In principle psychotherapy is covered by your basic health insurance and invoiced via a ‘Diagnose Behandel Combinatie’ (DBC)- Diagnosis and Treatment Plan. The DBC registers both direct time (therapy sessions) and indirect time (e.g. report writing, letters to the general practitioner, consultation with other therapists etc). A psychotherapy intake takes at least 60 minutes of direct time (session) and 60 minutes indirect time (report writing). At the end of the treatment, or after 1 year if you are still in therapy, the invoice for the DBC is sent to your health insurance company.
Reimbursement of treatment costs within the specialized mental health care is deducted from the legally mandatory excess. In 2018 this general excess is € 385 per person per year*. Care from the general practitioner, dental care up to 18 years of age, obstetric care, maternity care and care that is covered by additional insurance, are not deducted from the excess. There is no excess for children under the age of 18. You pay the excess to your health care insurance company.
* Unless you have agreed upon a higher deductible with your health care insurance company.
Are all disorders covered by your basic health insurance?
No, not all. Adjustment disorders, work and relationship difficulties, and some other disorders are not covered. You will have to pay for this treatment yourself, or perhaps an additional insurance might cover it.
If you encounter difficulties with your health insurance company regarding reimbursements (among other things), you can contact the Complaints and Disputes Foundation of Health Care Insurers (Stichting Klachten en Geschillen Zorgverzekeringen SKGZ).
These payment terms are applicable to all treatment agreements made between the therapist and the client.
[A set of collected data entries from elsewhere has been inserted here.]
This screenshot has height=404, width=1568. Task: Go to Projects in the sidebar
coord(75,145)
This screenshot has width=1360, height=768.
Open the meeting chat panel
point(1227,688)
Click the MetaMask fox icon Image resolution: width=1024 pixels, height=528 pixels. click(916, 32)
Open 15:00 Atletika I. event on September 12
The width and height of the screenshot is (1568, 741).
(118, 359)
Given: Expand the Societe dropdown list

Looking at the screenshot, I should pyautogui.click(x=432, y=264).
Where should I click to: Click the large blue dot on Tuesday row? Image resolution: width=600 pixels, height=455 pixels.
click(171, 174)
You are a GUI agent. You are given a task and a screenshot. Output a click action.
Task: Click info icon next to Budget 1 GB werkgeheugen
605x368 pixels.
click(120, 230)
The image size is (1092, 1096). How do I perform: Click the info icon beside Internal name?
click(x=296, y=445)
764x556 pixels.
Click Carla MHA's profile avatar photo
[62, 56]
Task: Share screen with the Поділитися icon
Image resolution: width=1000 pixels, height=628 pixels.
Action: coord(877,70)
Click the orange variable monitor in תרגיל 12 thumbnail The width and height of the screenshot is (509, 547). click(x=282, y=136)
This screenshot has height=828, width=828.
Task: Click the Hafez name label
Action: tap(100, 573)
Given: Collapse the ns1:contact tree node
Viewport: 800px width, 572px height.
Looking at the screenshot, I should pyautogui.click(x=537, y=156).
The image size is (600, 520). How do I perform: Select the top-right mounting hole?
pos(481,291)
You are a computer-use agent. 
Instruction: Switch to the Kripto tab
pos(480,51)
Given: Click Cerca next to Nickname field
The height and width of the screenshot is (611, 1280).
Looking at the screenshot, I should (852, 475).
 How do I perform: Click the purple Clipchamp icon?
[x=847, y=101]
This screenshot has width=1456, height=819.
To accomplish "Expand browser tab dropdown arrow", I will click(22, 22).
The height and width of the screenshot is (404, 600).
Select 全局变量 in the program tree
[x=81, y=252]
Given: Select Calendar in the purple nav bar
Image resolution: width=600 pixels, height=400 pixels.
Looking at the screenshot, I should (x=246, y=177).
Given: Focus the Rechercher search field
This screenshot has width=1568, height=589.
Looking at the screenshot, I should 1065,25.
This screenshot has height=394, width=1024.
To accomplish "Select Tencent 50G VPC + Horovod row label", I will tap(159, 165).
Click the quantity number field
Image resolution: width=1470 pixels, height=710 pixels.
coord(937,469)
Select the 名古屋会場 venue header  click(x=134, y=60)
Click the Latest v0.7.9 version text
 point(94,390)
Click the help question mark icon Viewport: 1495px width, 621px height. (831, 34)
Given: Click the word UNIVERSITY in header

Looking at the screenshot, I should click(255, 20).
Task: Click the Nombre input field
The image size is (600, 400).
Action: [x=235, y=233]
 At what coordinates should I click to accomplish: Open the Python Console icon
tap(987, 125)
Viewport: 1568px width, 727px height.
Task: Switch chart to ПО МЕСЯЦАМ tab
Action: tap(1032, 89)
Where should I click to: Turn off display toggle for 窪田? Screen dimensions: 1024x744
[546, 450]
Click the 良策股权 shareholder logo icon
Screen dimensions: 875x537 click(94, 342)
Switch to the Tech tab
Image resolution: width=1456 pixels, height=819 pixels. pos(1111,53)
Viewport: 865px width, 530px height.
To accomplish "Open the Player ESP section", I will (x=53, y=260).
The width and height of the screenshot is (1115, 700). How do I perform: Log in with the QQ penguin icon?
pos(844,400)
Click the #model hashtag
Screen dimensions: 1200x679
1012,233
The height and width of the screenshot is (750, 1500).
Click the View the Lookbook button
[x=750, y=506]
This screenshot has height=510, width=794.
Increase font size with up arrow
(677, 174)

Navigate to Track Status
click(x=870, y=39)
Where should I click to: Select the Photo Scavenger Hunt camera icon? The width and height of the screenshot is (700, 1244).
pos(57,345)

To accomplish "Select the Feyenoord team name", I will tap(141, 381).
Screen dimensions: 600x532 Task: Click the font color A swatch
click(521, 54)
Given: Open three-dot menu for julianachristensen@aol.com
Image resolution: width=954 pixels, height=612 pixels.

Appointments must be canceled at least 24 hours in advance of the appointment. Appointments on Monday need to be cancelled at least 72 hours in advance. As of 01-01-2012 it is no longer allowed to charge the costs of an uncancelled appointment or an appointment cancelled late within de ‘Diagnose Behandel Combinatie (DBC) structure. Instead, a € 60 cancellation fee will be invoice to you. This invoice will not be reimbursed by your health insurance company.
The treatment costs invoiced by the therapist and billed to the client should be paid by the client within 30 days of the invoice date.
If the client has not paid the owed amount within 30 days of the invoice date, the client will be deemed to be in default, without the need for a notice of default. The therapist will charge 1% interest per month or part of a month on the main sum as long as the client fails to fulfill his / her payment obligations.
If the client fails to pay within 30 days of the invoice date, the practitioner may send a payment reminder to the client. To send this reminder a fee of 5 euros will be charged to the client.
If the client has not met his/ her payment obligations within 14 days of the date of the payment reminder, then the practitioner can take collection measures without further notice of default, or can have this performed by a third party.
All extrajudicial costs related to the recovery of the amounts declared shall be borne by the client. The extrajudicial costs are set at least at 15% of the main sum with a minimum of 25 euros. Article 8 In the case of outstanding debts the practitioner is entitled – unless this is in conflict with the treatment– to suspend further treatment until the client has met his / her payment obligations.